I won't quote them all, but blastp -help, blastx -help and tblastn -help all report their default is -comp_based_stats 2, meaning enabled as per the Bioinformatics paper, Yu et al. (2005). Likewise for rpsblast and rpstblastn (although their the default is -comp_based_stats 1, meaning CBS is enabled as per the older NAR paper, Schäffer et al. 2001).
Meanwhile, there is no mention of composition in the blastn -help, nor tblastx -help, which fits as both of those papers are about protein databases.
ConclusionBy default the command line tools blastp, blastx, tblastn, rpsblast and rpstblastn for protein databases all use CBS, and so requesting N=1 we get an internal limit N_i = 52.
However, with blastn and tblastx for nucleotide databases, there is no CBS mode, and so with N=1 we get the much lower internal limit N_i = 10.
Evidently for the Shah et al. (2018) test case, even with the database de-duplicated as described in my earlier post, N_i = 10 is not big enough, and this heuristic limit is affecting the top hit returned when only one alignment is requested.

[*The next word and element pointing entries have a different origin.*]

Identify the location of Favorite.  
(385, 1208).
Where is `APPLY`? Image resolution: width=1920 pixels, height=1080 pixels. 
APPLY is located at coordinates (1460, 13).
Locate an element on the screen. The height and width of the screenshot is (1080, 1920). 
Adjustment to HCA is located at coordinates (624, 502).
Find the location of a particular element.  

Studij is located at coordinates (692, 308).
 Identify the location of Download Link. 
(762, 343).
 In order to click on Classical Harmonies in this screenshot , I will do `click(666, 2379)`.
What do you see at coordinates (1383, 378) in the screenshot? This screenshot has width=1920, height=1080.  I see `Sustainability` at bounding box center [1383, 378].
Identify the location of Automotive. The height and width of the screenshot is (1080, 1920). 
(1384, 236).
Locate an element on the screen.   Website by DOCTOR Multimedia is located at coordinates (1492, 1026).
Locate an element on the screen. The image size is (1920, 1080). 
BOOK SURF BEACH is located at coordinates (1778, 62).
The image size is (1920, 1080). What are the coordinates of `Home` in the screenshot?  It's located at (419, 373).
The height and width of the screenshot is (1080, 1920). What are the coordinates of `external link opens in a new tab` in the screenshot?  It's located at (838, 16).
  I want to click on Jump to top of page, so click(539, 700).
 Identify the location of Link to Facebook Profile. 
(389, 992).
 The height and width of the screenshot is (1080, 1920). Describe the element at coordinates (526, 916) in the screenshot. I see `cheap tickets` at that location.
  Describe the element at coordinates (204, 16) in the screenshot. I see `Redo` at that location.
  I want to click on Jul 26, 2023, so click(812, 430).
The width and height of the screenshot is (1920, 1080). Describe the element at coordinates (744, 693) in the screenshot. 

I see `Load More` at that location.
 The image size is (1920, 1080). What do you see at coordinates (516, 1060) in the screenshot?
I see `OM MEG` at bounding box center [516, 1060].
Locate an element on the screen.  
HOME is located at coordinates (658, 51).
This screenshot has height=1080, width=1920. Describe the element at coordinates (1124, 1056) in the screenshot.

In summary, if you are using the alignment limits like -max_target_seqs 1, then it is especially important to avoid duplicates in a nucleotide BLAST database.
Update (14 November 2018)Corrected the decade of the most recent SVN commit of interest, 15 April 2008 (SVN revision 37584). It was not 15 April 2018, which was what was confusing me. I updated this and the start of the paragraph accordingly (with note added in italics). It would be interesting to go over the "legacy" BLAST release notes from that period.
The NCBI have also updated the Appendix entry "Outline of the BLAST process" again, which is now much clearer about this limit, and the minimum value of 10.